**Data provided**.
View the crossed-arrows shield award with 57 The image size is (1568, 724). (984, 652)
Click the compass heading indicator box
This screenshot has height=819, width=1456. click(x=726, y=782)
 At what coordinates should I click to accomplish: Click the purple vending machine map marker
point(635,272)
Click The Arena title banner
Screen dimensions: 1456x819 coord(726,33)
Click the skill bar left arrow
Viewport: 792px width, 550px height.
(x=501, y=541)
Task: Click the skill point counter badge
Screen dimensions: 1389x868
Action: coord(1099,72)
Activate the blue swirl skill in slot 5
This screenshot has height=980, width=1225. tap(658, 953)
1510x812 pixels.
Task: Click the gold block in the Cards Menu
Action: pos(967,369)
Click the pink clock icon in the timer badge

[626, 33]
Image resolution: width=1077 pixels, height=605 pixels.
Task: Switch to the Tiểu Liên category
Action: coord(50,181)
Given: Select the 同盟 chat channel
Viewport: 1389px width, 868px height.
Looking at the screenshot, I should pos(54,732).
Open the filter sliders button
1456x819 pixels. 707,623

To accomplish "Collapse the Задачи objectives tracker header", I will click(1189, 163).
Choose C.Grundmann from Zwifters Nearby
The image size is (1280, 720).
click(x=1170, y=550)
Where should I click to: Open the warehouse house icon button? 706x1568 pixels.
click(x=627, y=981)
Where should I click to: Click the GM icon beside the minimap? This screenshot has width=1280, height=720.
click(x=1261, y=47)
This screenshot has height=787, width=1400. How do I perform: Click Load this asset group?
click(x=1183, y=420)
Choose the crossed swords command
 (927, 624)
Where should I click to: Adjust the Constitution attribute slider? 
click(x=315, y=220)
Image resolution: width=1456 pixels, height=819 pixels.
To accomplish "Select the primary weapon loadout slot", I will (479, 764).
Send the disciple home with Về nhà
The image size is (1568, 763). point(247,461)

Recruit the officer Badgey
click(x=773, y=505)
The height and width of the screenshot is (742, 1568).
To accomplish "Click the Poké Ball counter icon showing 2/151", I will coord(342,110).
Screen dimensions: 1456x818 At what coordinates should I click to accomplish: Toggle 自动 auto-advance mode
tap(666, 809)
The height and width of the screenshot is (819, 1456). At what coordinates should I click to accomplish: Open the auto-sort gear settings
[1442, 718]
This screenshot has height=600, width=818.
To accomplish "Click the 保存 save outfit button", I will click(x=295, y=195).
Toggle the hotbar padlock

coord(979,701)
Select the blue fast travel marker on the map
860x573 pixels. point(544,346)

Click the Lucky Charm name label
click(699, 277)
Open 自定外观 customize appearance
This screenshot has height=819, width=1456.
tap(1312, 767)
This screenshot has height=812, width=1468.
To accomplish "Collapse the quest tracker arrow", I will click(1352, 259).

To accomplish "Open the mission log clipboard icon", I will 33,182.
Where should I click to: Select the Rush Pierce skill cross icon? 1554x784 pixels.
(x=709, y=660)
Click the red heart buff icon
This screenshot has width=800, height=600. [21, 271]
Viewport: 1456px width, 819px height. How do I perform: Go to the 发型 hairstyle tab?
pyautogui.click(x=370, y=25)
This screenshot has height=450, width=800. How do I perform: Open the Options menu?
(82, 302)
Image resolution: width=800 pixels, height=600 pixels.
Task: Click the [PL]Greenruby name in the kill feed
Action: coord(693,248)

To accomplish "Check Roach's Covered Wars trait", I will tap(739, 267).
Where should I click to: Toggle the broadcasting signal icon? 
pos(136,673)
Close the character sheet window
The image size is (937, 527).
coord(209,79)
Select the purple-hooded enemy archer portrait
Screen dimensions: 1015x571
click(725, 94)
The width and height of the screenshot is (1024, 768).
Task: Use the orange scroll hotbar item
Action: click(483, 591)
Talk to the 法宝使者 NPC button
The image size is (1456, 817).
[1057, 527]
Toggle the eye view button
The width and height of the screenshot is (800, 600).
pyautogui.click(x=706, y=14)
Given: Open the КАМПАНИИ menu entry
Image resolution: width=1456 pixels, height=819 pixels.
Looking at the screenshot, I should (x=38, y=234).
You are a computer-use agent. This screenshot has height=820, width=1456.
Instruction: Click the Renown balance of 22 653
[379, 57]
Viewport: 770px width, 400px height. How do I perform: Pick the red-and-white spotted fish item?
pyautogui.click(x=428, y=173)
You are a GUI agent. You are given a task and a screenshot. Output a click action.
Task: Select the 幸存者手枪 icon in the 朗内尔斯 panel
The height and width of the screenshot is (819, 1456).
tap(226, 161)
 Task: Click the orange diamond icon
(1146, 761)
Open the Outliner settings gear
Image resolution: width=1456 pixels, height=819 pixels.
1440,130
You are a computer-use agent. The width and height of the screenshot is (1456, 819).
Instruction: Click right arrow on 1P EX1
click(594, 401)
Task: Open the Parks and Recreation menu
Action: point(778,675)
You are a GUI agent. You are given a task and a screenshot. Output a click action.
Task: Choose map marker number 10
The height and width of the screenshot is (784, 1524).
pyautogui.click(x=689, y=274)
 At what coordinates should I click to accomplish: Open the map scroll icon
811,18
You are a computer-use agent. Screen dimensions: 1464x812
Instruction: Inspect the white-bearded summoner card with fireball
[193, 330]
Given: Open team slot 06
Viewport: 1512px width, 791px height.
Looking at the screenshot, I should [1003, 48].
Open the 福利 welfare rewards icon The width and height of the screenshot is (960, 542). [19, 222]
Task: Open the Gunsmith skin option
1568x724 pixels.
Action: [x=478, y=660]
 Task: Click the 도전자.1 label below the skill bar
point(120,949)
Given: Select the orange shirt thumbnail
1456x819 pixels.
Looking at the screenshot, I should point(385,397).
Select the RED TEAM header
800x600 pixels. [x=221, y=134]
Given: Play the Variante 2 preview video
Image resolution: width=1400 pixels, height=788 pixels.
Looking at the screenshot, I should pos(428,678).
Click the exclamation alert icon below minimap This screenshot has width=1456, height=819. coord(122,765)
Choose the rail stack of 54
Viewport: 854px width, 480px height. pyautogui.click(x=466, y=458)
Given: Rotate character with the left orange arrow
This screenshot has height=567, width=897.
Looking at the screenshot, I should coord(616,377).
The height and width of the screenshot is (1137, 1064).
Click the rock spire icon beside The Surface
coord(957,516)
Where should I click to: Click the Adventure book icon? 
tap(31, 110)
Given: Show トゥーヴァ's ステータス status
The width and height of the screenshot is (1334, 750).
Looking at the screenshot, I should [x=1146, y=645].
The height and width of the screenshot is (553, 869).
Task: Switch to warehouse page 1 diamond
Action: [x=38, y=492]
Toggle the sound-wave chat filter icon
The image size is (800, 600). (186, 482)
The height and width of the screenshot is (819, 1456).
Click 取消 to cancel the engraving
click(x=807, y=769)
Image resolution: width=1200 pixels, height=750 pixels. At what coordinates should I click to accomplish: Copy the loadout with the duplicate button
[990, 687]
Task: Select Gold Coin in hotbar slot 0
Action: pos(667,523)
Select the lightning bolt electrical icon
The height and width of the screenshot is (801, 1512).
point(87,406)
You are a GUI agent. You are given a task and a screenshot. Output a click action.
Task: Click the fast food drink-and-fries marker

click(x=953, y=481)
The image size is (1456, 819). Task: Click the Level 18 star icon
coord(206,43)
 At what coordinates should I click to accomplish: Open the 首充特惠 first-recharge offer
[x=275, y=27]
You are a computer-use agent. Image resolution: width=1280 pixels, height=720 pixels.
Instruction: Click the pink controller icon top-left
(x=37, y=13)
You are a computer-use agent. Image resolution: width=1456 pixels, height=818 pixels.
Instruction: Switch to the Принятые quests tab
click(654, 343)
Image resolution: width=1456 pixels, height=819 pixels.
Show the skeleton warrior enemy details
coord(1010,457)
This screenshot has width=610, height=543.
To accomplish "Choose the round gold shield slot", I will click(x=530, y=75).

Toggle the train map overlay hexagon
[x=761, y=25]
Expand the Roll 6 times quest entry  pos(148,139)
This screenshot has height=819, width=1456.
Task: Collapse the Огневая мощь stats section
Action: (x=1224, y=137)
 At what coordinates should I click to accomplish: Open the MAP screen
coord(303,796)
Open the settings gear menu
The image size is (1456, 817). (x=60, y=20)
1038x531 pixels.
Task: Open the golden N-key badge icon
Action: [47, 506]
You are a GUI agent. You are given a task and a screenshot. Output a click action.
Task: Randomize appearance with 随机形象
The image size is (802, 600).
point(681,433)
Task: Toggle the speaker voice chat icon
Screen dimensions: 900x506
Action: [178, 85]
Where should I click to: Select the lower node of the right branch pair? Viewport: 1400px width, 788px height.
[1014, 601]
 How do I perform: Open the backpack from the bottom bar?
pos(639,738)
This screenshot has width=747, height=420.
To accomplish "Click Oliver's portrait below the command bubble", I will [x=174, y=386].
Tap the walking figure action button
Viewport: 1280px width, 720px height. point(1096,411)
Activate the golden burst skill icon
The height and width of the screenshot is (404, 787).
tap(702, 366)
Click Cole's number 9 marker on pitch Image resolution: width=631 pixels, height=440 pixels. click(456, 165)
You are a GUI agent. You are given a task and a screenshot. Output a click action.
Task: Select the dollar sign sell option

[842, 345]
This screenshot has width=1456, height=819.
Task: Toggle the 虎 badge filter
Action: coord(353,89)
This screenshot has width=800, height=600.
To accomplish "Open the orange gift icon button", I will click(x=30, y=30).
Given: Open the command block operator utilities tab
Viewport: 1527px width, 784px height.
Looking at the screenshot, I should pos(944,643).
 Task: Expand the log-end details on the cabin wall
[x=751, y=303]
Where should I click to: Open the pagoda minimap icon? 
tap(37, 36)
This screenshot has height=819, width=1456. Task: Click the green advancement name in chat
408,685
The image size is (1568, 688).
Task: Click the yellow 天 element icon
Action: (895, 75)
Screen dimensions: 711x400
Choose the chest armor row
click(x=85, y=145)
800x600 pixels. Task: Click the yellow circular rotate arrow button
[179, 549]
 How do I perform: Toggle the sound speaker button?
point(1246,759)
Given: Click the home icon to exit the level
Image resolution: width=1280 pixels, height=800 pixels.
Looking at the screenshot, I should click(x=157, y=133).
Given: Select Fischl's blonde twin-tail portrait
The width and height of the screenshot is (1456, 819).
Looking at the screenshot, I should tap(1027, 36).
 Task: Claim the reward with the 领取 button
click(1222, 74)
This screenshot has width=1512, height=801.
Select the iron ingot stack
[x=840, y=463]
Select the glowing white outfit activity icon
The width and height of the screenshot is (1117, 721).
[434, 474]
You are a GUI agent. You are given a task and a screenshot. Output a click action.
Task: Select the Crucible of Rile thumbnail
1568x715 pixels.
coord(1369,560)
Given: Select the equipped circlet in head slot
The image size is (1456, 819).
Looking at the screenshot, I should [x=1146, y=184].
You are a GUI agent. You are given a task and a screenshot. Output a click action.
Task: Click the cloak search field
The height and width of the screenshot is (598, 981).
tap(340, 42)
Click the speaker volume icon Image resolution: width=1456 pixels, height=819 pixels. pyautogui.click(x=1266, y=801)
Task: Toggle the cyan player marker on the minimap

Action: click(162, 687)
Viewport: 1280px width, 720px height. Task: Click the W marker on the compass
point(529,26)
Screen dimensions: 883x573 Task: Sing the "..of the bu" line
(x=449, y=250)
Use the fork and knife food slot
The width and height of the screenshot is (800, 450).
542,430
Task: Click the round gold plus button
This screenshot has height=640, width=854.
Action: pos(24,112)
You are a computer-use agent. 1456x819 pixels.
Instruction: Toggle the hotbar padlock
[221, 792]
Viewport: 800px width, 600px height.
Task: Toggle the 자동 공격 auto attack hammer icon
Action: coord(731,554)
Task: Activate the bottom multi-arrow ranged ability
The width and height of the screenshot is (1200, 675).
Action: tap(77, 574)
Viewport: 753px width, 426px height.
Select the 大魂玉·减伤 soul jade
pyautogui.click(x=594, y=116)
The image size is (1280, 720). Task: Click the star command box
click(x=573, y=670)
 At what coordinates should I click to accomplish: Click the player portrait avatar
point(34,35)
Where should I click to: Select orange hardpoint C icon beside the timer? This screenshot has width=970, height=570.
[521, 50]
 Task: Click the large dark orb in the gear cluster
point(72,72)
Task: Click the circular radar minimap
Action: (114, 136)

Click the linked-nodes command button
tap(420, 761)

**Problem details**. Copy out the lines of the data word for word, from the line containing "player portrait avatar" through the final line of the data, both included.

**Task solution**.
 At what coordinates should I click to accomplish: Click the player portrait avatar
point(34,35)
Where should I click to: Select orange hardpoint C icon beside the timer? This screenshot has width=970, height=570.
[521, 50]
 Task: Click the large dark orb in the gear cluster
point(72,72)
Task: Click the circular radar minimap
Action: (114, 136)

Click the linked-nodes command button
tap(420, 761)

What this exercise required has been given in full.